Information given Start Marker

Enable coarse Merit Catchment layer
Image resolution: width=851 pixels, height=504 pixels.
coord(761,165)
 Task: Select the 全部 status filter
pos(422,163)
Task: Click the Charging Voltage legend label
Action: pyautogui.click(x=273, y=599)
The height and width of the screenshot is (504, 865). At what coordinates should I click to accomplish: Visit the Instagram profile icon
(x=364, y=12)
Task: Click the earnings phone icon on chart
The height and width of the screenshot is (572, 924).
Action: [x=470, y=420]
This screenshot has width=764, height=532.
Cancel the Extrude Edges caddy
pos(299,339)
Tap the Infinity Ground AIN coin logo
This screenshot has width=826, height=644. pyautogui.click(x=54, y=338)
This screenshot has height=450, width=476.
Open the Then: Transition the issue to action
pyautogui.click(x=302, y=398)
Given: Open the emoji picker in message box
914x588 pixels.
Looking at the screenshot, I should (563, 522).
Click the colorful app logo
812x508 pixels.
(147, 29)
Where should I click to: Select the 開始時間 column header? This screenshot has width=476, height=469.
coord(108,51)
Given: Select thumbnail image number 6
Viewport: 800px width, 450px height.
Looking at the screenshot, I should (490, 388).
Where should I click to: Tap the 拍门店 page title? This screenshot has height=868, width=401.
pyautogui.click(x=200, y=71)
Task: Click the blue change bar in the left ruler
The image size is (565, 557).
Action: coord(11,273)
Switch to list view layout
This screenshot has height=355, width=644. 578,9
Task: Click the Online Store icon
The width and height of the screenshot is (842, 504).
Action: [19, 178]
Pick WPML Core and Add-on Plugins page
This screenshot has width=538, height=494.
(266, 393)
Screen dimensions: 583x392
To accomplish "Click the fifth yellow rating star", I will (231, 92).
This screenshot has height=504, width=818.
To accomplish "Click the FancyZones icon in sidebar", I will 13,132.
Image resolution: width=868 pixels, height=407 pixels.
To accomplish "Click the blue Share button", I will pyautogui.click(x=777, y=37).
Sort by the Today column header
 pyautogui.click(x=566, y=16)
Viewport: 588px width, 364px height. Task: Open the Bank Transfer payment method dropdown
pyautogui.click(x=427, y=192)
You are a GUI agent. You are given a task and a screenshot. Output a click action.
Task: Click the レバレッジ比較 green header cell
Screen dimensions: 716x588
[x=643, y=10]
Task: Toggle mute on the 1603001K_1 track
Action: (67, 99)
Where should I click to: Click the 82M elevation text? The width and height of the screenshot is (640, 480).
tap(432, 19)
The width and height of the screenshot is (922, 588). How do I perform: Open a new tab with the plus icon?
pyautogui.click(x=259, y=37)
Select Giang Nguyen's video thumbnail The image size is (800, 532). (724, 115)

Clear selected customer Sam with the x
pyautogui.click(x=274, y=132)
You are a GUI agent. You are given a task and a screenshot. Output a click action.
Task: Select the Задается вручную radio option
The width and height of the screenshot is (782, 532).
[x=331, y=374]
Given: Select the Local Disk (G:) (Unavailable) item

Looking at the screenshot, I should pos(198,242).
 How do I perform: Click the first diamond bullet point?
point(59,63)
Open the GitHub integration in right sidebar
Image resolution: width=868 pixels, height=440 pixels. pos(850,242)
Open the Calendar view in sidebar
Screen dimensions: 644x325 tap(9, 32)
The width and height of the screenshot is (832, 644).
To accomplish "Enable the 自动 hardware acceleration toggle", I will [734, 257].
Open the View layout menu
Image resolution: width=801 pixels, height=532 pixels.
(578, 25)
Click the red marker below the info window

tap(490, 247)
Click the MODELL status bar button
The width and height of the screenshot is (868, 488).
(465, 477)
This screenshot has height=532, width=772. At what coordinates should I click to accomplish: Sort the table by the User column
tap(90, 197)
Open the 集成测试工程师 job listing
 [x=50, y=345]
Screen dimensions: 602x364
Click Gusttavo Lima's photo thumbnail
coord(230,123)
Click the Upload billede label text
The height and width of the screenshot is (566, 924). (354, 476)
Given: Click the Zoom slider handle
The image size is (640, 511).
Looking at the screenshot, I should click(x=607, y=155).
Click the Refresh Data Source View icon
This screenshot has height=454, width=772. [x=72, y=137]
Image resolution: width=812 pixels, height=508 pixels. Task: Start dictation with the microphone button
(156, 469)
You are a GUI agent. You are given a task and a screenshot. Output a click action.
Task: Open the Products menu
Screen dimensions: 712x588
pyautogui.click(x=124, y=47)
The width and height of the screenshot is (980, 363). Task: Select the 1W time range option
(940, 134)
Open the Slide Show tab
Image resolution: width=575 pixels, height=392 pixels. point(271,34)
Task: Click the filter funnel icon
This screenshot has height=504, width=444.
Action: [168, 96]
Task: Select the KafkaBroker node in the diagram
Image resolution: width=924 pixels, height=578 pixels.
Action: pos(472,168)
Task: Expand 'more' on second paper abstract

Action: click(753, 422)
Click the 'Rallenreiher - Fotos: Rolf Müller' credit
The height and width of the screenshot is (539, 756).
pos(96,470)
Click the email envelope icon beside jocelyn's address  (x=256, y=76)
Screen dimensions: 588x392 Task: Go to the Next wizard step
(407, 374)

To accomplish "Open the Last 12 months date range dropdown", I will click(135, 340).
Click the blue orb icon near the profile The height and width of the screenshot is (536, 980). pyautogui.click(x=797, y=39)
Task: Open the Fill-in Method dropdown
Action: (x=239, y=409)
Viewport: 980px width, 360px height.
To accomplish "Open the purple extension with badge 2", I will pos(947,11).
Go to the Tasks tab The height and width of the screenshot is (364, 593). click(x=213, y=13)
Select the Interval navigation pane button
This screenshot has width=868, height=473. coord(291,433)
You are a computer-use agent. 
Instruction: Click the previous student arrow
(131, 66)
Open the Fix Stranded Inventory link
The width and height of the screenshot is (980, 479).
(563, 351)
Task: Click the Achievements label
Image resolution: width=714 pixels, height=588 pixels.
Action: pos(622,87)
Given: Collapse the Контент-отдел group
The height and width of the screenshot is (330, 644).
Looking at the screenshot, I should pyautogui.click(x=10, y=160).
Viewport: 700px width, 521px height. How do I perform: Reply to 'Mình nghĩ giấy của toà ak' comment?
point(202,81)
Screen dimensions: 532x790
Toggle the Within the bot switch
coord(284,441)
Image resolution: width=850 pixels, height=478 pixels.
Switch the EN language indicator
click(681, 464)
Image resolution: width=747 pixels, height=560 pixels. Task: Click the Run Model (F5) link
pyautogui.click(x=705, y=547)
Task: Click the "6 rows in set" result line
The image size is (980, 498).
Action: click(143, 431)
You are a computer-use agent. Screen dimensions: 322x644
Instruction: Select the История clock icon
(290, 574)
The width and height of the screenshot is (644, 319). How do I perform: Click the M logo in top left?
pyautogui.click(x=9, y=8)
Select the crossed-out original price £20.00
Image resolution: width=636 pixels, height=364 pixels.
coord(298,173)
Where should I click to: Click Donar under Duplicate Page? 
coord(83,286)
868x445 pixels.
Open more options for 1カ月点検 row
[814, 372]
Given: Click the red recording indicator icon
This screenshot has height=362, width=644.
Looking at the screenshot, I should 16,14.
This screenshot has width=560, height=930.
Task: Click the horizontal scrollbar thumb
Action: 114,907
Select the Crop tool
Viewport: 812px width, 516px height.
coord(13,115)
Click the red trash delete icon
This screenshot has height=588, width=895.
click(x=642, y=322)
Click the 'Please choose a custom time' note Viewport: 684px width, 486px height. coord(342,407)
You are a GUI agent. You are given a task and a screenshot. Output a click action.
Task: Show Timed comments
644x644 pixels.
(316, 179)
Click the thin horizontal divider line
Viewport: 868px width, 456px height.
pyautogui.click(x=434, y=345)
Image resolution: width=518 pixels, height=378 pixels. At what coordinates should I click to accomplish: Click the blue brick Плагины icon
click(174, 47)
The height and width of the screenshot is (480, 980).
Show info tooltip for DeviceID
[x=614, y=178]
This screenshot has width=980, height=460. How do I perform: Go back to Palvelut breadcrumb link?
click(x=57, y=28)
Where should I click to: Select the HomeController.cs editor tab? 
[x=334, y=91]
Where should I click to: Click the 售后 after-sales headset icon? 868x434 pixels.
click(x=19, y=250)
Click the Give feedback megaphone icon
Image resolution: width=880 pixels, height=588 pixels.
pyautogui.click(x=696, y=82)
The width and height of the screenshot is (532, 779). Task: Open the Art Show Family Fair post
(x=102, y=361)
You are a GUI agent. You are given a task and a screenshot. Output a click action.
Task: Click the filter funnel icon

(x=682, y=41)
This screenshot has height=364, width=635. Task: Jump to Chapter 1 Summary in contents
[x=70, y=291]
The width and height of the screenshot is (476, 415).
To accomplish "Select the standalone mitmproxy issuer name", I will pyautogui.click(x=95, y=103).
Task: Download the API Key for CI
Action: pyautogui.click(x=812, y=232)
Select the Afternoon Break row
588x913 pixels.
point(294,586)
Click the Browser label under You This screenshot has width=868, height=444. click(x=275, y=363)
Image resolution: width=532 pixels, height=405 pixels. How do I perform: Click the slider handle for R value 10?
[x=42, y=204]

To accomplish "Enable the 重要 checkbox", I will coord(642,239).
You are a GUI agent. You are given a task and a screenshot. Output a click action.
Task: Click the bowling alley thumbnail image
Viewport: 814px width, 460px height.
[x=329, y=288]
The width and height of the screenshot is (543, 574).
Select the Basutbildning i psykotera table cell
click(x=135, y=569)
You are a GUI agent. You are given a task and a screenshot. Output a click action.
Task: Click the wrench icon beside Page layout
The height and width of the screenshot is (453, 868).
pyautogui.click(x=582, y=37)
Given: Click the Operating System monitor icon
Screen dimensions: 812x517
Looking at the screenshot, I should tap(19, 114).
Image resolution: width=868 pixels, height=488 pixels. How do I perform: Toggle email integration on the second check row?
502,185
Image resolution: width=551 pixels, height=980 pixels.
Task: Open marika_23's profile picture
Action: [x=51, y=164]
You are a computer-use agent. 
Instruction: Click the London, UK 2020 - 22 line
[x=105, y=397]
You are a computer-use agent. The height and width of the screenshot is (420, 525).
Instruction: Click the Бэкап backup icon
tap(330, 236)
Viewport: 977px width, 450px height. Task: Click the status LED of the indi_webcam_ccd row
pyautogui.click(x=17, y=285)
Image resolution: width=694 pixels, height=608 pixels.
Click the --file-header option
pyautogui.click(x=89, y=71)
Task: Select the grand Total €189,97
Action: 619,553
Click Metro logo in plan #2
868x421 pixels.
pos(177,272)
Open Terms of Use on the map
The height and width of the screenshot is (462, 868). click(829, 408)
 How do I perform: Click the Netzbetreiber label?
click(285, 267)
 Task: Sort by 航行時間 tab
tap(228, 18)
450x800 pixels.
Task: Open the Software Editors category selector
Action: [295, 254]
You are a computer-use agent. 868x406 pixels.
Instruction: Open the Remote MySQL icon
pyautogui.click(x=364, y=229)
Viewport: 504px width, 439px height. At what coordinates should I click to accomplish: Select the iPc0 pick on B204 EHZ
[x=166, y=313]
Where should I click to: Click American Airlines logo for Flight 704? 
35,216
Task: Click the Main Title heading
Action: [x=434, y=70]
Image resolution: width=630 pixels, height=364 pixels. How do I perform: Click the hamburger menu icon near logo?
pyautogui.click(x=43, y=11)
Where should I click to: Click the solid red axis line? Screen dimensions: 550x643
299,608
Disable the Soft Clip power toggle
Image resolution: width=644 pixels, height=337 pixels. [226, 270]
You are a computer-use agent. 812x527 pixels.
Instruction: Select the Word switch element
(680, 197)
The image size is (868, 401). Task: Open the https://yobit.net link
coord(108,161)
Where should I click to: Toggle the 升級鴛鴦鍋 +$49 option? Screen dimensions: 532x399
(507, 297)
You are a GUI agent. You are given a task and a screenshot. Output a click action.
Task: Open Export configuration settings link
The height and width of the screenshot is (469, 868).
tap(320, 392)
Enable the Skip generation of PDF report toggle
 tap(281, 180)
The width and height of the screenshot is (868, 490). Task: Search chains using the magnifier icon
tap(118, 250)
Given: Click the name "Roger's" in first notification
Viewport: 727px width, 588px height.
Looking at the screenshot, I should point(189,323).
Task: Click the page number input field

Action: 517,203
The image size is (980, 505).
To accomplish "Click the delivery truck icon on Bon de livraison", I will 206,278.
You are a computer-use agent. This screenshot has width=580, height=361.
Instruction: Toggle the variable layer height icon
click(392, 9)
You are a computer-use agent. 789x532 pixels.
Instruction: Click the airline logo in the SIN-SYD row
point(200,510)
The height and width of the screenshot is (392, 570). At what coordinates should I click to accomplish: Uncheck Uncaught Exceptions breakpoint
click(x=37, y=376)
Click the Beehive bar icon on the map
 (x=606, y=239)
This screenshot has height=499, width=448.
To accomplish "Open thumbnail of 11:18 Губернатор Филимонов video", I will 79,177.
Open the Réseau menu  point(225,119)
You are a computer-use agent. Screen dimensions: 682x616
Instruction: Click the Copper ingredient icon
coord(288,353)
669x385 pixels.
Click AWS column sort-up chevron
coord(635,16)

Information given End Marker

Give a count of the lines above that include the word "beside", and add nothing to it.

◆ Solved exercise ◆
2